Conclusion
This patient-specific case of electrophysiological phenotyping resulted in a hypothesis of the possible mechanism behind the scTdP arrhythmias, but also accentuates the applicability of patient-specific hiPSC-CM disease modeling and phenotyping.
Methods
From this patient, human induced pluripotent stem cell cardiomyocyte (hiPSC-CM) lines were generated to study cellular electrophysiology. Without a known genetic pathogenic variation, no isogenic control line could be produced, therefore a healthy age- and sex-matched control hiPSC-CM line was used. Cellular electrophysiology was studied in these cardiomyocytes using calcium- and voltage sensitive fluorescent dyes and measurements were carried out at 37 °C and 39 °C, to mimic the condition of hyperthermia in the patient. mRNA expression of electrophysiologically relevant genes were analyzed to identify a potential underlying mechanism.
Results
Calcium transients measured in patient lines at a physiological temperature indicated the occurrence of early after transients (EATs). Strikingly, at 39 °C the incidence of EATs further increased. Membrane potential data from the patient also revealed shorter action potentials that, combined with the EATs, indicate the premature release of calcium during diastole, which could be responsible for the extrasystoles in the patient.

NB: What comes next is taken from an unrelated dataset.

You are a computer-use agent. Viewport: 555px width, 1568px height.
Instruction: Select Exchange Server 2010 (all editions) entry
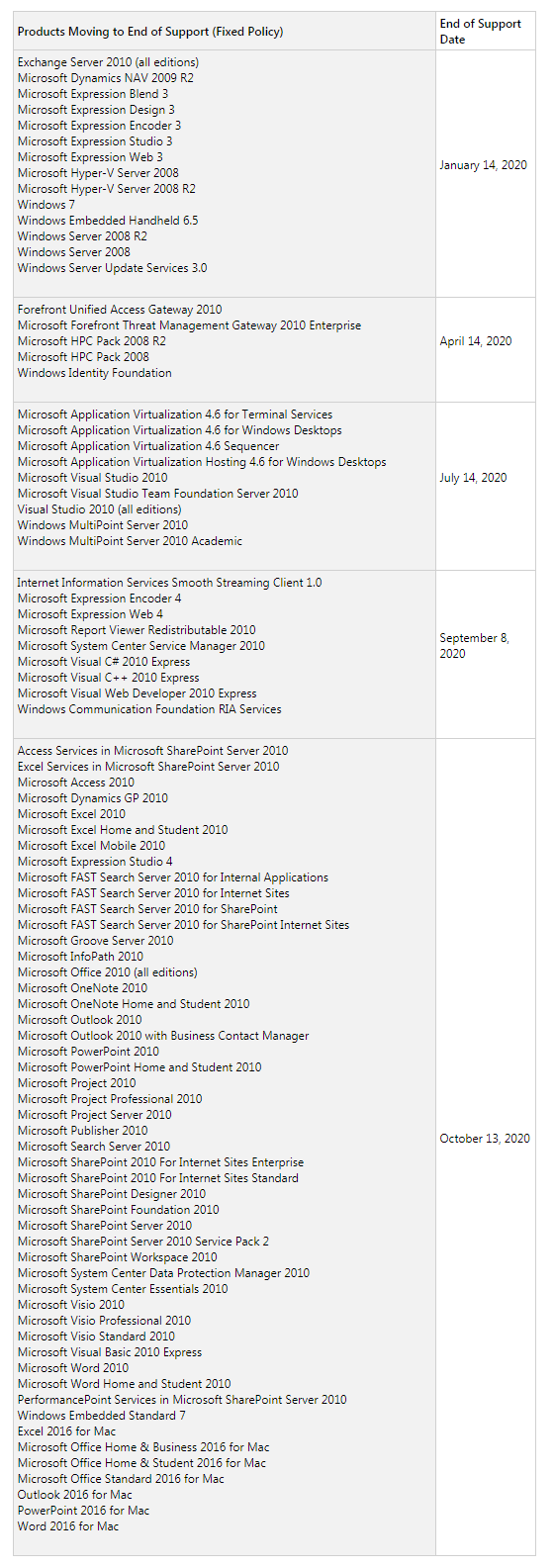(108, 62)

Gene expression profiles were mainly downregulated in the patient but could not clearly aid in unraveling a mechanism behind the occurrence of EATs. Pharmacological screening was performed to evaluate the treatment regimen and to determine a mechanism of action of the EATs. While verapamil, dantrolene, and flecainide did not decrease the incidence of EATs, calcium handling parameters were affected indicating functionality of the drugs.